Selon des membres de l’antenne régionale de Diffa de l’association Alternative Espaces Citoyens, qui y ont pris part à titre d’observateurs, la rencontre de Kablewa, qui devrait être présidée par le gouverneur de la région, a été finalement dirigée par le Préfet de N’guigmi; elle a été plus une occasion de passer aux leaders communautaires un message du Gouverneur de la région qu’une conclave de réconciliation comme semble l’avoir souhaité le Ministre de l’Intérieur lui-même.

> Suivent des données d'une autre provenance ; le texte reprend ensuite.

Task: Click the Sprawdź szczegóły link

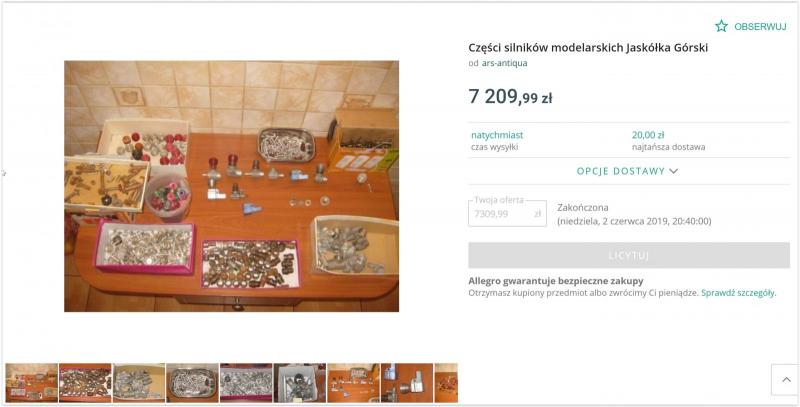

En effet, le compte rendu de cette rencontre de Kablewa établi par l’équipe d’Alternative fait ressortir que le Préfet de N’guigmi a rencontré séparément les leaders communautaires Peulh et Buduma pour leur demander de mettre fin aux affrontements meurtriers entre des membres de leurs communautés respectives et leur annoncer deux mesures prises par le Gouverneur. La première est relative à un ordre d’évacuation du lit du lac Tchad, dans un délais de trois (3) jours à compter du samedi, par tous les membres de la communauté Peulh organisés en groupe d’autodéfense; et la seconde porte sur une autorisation accordée à des membres de la communauté Buduma d’aller dans le lit du lac Tchad pour récupérer les animaux qu’ils ont dû abandonner en mai 2015 lors de l’évacuation des îles et villages ordonnée par les autorités régionales.
Selon les membres de l’équipe d’Alternative, les deux mesures annoncées par le Préfet de N’guigmi ont été diversement accueillies et interprétées par les leaders communautaires Peulh et Buduma ; les premiers y voyant une solution acceptable à laquelle ils ont promis de se plier, et les seconds les interprétant comme une façon subtile pour les autorités régionales de cautionner les actes du groupe d’auto-défense issu de la communauté Peulh. Les leaders de la communauté Buduma, qui suspectent donc les autorités régionales de parti pris, ont décidé de porter l’affaire devant les tribunaux ; estimant que la solution préconisée par le Gouverneur de la région et portée à leur connaissance par le Préfet de N’guigmi, ne rend pas justice à leur communauté qui a perdu beaucoup d’hommes et d’animaux.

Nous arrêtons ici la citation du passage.